+++ DATA PROVIDED +++

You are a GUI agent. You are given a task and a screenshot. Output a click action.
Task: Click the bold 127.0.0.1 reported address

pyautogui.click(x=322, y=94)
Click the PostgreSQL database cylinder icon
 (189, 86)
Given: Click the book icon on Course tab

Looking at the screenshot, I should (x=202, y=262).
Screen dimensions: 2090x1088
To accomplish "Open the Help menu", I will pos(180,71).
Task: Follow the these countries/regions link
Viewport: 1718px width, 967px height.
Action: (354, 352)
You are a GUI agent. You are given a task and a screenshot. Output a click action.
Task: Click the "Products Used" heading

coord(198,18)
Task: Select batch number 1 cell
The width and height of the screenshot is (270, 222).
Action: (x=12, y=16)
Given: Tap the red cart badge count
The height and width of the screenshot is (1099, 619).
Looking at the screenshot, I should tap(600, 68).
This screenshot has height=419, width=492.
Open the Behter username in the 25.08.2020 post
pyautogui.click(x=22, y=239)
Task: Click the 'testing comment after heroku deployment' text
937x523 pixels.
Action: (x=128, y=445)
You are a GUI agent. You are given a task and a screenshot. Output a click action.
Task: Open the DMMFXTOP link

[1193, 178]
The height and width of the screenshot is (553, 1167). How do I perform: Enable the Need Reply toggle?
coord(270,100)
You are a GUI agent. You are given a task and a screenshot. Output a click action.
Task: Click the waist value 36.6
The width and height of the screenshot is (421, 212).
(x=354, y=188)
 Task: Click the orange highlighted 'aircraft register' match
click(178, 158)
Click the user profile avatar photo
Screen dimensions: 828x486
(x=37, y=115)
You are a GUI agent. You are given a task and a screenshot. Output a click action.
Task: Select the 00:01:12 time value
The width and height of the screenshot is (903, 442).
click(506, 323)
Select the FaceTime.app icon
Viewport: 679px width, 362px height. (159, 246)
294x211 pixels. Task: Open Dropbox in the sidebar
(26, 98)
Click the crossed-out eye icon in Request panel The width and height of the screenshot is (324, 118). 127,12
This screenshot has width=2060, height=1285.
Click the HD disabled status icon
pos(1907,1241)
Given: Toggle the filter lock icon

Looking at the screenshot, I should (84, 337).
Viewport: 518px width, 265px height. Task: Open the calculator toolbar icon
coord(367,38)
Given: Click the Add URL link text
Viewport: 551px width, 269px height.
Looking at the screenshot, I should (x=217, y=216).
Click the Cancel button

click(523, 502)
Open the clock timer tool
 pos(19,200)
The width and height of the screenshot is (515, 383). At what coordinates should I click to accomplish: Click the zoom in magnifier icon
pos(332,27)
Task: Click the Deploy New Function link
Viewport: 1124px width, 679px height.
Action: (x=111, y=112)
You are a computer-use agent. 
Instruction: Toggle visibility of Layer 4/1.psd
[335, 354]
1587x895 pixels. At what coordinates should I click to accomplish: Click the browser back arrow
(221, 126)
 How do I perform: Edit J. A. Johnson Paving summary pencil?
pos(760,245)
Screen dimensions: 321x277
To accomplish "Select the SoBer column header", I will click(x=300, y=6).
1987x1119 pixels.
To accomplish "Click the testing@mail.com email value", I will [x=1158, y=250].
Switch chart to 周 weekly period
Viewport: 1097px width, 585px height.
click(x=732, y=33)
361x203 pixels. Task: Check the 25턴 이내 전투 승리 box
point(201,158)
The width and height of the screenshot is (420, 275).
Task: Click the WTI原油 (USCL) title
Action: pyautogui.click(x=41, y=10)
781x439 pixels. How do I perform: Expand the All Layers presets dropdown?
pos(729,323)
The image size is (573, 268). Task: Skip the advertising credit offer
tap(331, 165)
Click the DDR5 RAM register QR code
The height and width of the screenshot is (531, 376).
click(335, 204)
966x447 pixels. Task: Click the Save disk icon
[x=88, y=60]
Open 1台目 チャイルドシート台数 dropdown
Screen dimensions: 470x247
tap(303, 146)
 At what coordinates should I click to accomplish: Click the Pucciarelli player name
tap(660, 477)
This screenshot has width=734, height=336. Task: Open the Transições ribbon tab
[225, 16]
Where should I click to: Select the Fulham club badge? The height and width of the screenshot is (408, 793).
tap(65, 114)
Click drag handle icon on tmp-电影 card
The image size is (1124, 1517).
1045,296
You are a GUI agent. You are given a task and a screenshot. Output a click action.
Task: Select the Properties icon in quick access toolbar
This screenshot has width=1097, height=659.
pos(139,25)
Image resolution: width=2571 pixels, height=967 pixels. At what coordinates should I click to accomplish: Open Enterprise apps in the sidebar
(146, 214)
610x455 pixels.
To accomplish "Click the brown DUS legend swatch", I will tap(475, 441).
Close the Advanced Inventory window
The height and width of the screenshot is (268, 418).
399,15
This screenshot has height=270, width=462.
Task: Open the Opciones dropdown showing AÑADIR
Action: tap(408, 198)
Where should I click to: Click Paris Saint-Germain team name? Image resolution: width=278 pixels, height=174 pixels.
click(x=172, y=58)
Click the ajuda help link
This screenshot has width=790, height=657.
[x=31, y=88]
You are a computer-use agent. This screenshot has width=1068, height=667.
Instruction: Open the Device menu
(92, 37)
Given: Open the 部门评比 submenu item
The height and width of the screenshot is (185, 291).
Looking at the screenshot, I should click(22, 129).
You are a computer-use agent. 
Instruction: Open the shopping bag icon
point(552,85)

+++

OBJECTIVE: Can you repeat all of the rows above line for line, without changing anything?

EXERCISE ANSWER:
You are a GUI agent. You are given a task and a screenshot. Output a click action.
Task: Click the bold 127.0.0.1 reported address

pyautogui.click(x=322, y=94)
Click the PostgreSQL database cylinder icon
 (189, 86)
Given: Click the book icon on Course tab

Looking at the screenshot, I should (x=202, y=262).
Screen dimensions: 2090x1088
To accomplish "Open the Help menu", I will pos(180,71).
Task: Follow the these countries/regions link
Viewport: 1718px width, 967px height.
Action: (354, 352)
You are a GUI agent. You are given a task and a screenshot. Output a click action.
Task: Click the "Products Used" heading

coord(198,18)
Task: Select batch number 1 cell
The width and height of the screenshot is (270, 222).
Action: (x=12, y=16)
Given: Tap the red cart badge count
The height and width of the screenshot is (1099, 619).
Looking at the screenshot, I should tap(600, 68).
This screenshot has height=419, width=492.
Open the Behter username in the 25.08.2020 post
pyautogui.click(x=22, y=239)
Task: Click the 'testing comment after heroku deployment' text
937x523 pixels.
Action: (x=128, y=445)
You are a GUI agent. You are given a task and a screenshot. Output a click action.
Task: Open the DMMFXTOP link

[1193, 178]
The height and width of the screenshot is (553, 1167). How do I perform: Enable the Need Reply toggle?
coord(270,100)
You are a GUI agent. You are given a task and a screenshot. Output a click action.
Task: Click the waist value 36.6
The width and height of the screenshot is (421, 212).
(x=354, y=188)
 Task: Click the orange highlighted 'aircraft register' match
click(178, 158)
Click the user profile avatar photo
Screen dimensions: 828x486
(x=37, y=115)
You are a GUI agent. You are given a task and a screenshot. Output a click action.
Task: Select the 00:01:12 time value
The width and height of the screenshot is (903, 442).
click(506, 323)
Select the FaceTime.app icon
Viewport: 679px width, 362px height. (159, 246)
294x211 pixels. Task: Open Dropbox in the sidebar
(26, 98)
Click the crossed-out eye icon in Request panel The width and height of the screenshot is (324, 118). 127,12
This screenshot has width=2060, height=1285.
Click the HD disabled status icon
pos(1907,1241)
Given: Toggle the filter lock icon

Looking at the screenshot, I should (84, 337).
Viewport: 518px width, 265px height. Task: Open the calculator toolbar icon
coord(367,38)
Given: Click the Add URL link text
Viewport: 551px width, 269px height.
Looking at the screenshot, I should (x=217, y=216).
Click the Cancel button

click(523, 502)
Open the clock timer tool
 pos(19,200)
The width and height of the screenshot is (515, 383). At what coordinates should I click to accomplish: Click the zoom in magnifier icon
pos(332,27)
Task: Click the Deploy New Function link
Viewport: 1124px width, 679px height.
Action: (x=111, y=112)
You are a computer-use agent. 
Instruction: Toggle visibility of Layer 4/1.psd
[335, 354]
1587x895 pixels. At what coordinates should I click to accomplish: Click the browser back arrow
(221, 126)
 How do I perform: Edit J. A. Johnson Paving summary pencil?
pos(760,245)
Screen dimensions: 321x277
To accomplish "Select the SoBer column header", I will click(x=300, y=6).
1987x1119 pixels.
To accomplish "Click the testing@mail.com email value", I will [x=1158, y=250].
Switch chart to 周 weekly period
Viewport: 1097px width, 585px height.
click(x=732, y=33)
361x203 pixels. Task: Check the 25턴 이내 전투 승리 box
point(201,158)
The width and height of the screenshot is (420, 275).
Task: Click the WTI原油 (USCL) title
Action: pyautogui.click(x=41, y=10)
781x439 pixels. How do I perform: Expand the All Layers presets dropdown?
pos(729,323)
The image size is (573, 268). Task: Skip the advertising credit offer
tap(331, 165)
Click the DDR5 RAM register QR code
The height and width of the screenshot is (531, 376).
click(335, 204)
966x447 pixels. Task: Click the Save disk icon
[x=88, y=60]
Open 1台目 チャイルドシート台数 dropdown
Screen dimensions: 470x247
tap(303, 146)
 At what coordinates should I click to accomplish: Click the Pucciarelli player name
tap(660, 477)
This screenshot has width=734, height=336. Task: Open the Transições ribbon tab
[225, 16]
Where should I click to: Select the Fulham club badge? The height and width of the screenshot is (408, 793).
tap(65, 114)
Click drag handle icon on tmp-电影 card
The image size is (1124, 1517).
1045,296
You are a GUI agent. You are given a task and a screenshot. Output a click action.
Task: Select the Properties icon in quick access toolbar
This screenshot has width=1097, height=659.
pos(139,25)
Image resolution: width=2571 pixels, height=967 pixels. At what coordinates should I click to accomplish: Open Enterprise apps in the sidebar
(146, 214)
610x455 pixels.
To accomplish "Click the brown DUS legend swatch", I will tap(475, 441).
Close the Advanced Inventory window
The height and width of the screenshot is (268, 418).
399,15
This screenshot has height=270, width=462.
Task: Open the Opciones dropdown showing AÑADIR
Action: tap(408, 198)
Where should I click to: Click Paris Saint-Germain team name? Image resolution: width=278 pixels, height=174 pixels.
click(x=172, y=58)
Click the ajuda help link
This screenshot has width=790, height=657.
[x=31, y=88]
You are a computer-use agent. This screenshot has width=1068, height=667.
Instruction: Open the Device menu
(92, 37)
Given: Open the 部门评比 submenu item
The height and width of the screenshot is (185, 291).
Looking at the screenshot, I should click(22, 129).
You are a computer-use agent. 
Instruction: Open the shopping bag icon
point(552,85)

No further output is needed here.